Despite the risks, PE can offer an opportunity for those with an appetite for risk. Contrary to public belief, many of the LPs invested in PE funds are not the fabulously wealthy, but rather ordinary retirees and government workers who participate indirectly via public and private pension funds. For a country facing the economic growth and demographic challenges of Korea, the impressive returns generated by top PE funds present a compelling opportunity for qualified investors, particularly as the outlook for Korean real estate -- the preferred investment vehicle for Koreans in the postwar period -- and bond funds continues to darken amidst a deflationary environment. However, because of the risk of large losses, PE should only be undertaken by skilled and experienced managers who can properly evaluate, manage, and exit selected investments. Korean regulators can support the investment process and instill public confidence by tightly regulating PE funds and requiring regular outside audits and full disclosure. It is both likely and appropriate that Korean regulators will closely scrutinize the formation and investment structure of PE funds to a degree not often seen in the West.

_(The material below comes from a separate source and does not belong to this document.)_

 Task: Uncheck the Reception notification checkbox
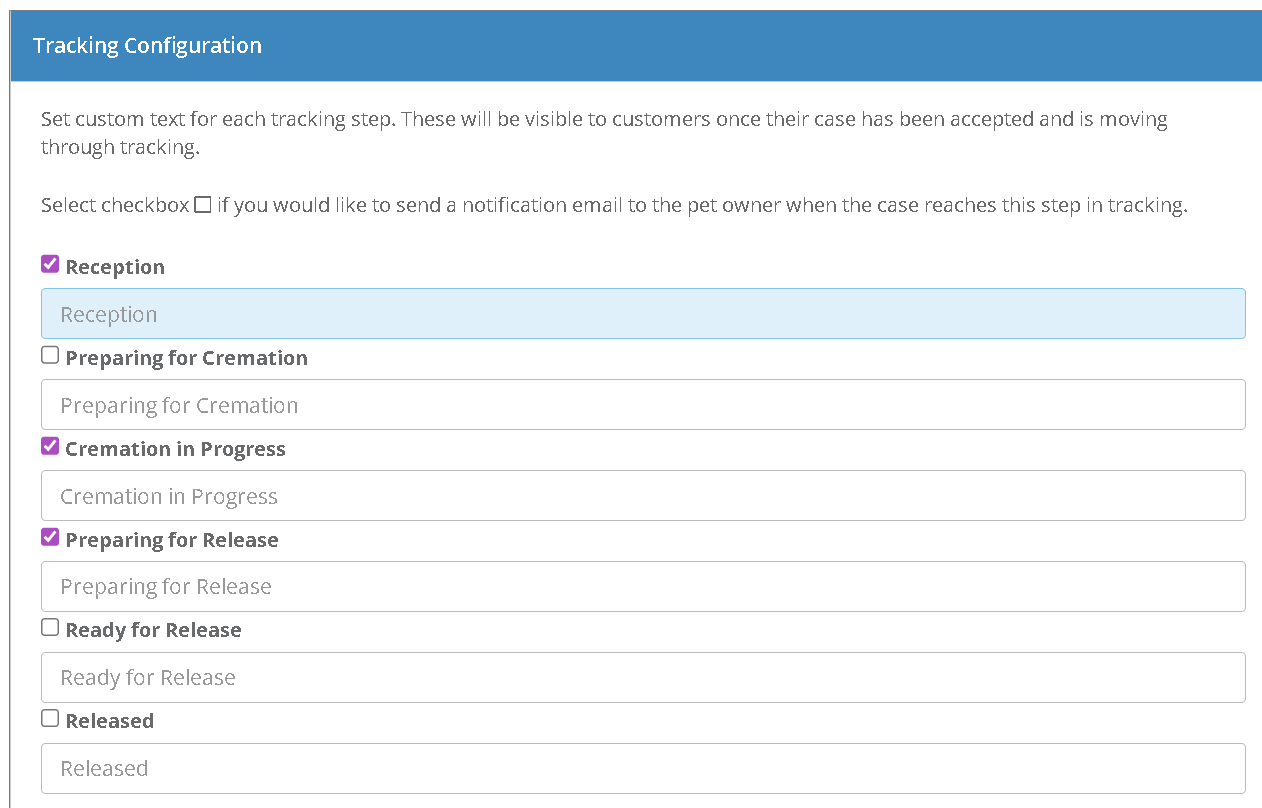click(x=50, y=265)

Recent activity of the PEs in Korea indicates that the industry will continue to grow. A number of large, globally-prominent funds continue to make Korean investment a high priority. There are also many strong and reputable domestic PE funds that are very active in Korea, both in raising funds from LPs and in sourcing and executing successful deals. Provided that eligible Korean investors and companies demonstrate a mature understanding of the industry and undertake a thoughtful appraisal of the risks, all participants can benefit from PE as an important source of growth capital.